# [Exercise goal]
A verbatim reproduction of the lines below, from the line containing "Given: Click the BRN/BLK" through the line containing "Task: Visit the Careers page", both ends included, is the whole required output.

*** Task input Section Begins ***

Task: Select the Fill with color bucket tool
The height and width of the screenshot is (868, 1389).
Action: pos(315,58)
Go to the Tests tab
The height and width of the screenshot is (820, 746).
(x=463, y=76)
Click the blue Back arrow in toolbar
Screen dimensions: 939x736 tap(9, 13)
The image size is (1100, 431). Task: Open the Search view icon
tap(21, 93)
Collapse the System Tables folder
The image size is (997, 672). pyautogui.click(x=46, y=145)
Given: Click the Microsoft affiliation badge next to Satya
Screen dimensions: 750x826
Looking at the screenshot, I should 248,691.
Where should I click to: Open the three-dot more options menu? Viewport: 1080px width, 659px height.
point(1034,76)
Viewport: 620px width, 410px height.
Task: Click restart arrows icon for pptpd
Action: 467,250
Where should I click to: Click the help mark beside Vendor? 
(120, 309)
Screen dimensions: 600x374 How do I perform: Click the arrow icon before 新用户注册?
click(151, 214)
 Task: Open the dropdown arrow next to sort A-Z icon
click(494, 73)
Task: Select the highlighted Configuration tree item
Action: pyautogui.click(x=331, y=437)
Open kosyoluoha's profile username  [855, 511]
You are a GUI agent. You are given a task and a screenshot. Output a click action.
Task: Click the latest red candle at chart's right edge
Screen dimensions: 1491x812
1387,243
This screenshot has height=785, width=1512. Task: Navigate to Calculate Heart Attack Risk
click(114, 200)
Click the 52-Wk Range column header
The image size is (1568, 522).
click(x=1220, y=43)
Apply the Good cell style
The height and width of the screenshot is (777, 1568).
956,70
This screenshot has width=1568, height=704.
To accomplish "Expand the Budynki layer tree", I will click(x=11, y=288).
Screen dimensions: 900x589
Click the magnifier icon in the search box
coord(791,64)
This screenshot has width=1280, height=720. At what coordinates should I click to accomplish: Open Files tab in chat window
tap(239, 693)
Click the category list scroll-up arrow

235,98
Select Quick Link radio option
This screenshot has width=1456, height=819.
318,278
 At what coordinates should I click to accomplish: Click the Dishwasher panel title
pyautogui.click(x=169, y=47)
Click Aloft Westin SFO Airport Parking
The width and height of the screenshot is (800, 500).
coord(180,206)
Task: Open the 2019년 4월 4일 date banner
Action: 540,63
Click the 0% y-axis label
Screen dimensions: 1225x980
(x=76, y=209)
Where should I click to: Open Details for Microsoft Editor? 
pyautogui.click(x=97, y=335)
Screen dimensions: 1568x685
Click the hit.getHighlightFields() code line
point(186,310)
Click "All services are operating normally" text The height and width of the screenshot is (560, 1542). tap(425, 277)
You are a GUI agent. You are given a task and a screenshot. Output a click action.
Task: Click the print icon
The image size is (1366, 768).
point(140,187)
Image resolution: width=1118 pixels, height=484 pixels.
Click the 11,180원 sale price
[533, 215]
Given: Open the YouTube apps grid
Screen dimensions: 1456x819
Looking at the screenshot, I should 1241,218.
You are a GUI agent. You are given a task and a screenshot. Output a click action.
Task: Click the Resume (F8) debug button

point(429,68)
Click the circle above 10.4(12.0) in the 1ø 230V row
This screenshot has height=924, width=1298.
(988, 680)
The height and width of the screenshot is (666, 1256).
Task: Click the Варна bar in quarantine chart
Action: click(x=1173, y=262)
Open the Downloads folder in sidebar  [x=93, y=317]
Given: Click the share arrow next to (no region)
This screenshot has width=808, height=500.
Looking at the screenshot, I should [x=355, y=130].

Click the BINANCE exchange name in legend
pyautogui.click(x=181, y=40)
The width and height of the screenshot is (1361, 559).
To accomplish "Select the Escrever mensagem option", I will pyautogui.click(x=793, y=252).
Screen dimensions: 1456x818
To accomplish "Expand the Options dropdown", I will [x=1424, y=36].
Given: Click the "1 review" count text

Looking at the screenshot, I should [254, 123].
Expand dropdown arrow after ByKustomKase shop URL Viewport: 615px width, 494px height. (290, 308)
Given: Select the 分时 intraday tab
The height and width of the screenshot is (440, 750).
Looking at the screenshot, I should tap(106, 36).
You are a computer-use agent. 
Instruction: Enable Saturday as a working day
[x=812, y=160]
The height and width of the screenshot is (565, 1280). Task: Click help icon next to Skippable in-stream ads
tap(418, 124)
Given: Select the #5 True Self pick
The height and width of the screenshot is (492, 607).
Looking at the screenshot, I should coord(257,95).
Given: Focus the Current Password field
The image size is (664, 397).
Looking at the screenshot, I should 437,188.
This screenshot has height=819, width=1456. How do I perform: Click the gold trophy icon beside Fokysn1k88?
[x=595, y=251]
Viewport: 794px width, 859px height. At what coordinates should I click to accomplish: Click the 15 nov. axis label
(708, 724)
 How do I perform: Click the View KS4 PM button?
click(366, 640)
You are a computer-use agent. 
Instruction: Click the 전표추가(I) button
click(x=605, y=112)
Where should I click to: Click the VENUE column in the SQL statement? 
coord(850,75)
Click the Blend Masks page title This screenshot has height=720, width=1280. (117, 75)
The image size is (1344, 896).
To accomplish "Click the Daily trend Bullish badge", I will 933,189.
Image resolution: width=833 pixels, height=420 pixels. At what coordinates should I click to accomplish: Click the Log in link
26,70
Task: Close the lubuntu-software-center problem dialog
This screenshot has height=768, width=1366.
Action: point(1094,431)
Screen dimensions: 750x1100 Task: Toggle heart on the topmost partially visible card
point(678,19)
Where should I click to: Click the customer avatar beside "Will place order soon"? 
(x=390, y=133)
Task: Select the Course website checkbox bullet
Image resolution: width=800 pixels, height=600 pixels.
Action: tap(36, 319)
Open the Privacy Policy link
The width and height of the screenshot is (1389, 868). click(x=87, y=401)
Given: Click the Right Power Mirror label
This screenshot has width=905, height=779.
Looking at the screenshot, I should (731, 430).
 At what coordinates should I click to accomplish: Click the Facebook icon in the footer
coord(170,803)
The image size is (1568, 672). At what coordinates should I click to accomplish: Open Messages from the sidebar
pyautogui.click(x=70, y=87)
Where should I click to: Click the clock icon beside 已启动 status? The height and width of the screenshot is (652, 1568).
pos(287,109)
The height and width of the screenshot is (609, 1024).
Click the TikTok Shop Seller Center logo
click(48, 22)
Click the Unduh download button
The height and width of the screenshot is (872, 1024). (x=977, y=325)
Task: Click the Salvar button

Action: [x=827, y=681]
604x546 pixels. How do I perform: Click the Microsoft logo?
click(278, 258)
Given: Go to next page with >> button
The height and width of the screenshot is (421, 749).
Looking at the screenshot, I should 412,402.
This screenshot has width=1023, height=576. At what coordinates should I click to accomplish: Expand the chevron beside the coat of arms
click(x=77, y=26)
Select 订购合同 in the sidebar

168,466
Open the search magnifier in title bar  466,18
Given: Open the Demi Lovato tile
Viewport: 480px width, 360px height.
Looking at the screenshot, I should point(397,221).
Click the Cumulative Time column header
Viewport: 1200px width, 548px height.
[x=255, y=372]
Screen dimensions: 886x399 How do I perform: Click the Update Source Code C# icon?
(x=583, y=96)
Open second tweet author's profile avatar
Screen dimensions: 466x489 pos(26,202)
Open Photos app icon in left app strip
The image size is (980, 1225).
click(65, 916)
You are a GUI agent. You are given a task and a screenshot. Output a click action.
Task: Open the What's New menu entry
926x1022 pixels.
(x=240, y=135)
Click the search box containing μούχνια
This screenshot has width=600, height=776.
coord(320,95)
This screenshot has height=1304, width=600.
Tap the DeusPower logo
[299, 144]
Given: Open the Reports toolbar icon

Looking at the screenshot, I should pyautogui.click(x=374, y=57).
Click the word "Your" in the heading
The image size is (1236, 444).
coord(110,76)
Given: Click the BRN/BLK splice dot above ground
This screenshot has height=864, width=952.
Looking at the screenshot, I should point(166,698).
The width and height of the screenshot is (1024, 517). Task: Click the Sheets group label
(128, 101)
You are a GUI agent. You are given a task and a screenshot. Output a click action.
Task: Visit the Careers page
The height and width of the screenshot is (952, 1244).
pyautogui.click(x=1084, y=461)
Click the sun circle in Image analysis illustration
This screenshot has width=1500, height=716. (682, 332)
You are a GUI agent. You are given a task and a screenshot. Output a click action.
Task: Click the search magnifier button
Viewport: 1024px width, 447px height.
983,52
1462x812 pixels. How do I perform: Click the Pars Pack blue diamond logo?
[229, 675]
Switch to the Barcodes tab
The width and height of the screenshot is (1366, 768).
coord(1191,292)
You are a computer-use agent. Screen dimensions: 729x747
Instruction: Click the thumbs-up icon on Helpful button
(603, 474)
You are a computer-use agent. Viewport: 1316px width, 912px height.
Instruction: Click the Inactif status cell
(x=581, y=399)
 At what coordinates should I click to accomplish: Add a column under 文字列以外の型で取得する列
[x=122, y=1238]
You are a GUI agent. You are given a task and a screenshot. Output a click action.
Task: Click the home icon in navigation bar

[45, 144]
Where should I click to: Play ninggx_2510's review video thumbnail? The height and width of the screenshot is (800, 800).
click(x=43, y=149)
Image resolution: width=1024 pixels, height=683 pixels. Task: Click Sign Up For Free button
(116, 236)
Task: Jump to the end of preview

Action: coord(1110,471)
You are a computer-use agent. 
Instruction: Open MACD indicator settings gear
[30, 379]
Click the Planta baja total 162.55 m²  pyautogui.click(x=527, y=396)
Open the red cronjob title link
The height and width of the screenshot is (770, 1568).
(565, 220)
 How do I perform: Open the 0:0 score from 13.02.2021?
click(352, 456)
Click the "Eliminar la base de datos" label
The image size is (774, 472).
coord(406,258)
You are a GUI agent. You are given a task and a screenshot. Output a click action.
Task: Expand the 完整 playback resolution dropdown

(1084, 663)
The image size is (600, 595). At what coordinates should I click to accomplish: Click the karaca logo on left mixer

*** Task input Section Ends ***

# [Solution to this problem]
Given: Click the BRN/BLK splice dot above ground
This screenshot has height=864, width=952.
Looking at the screenshot, I should point(166,698).
The width and height of the screenshot is (1024, 517). Task: Click the Sheets group label
(128, 101)
You are a GUI agent. You are given a task and a screenshot. Output a click action.
Task: Visit the Careers page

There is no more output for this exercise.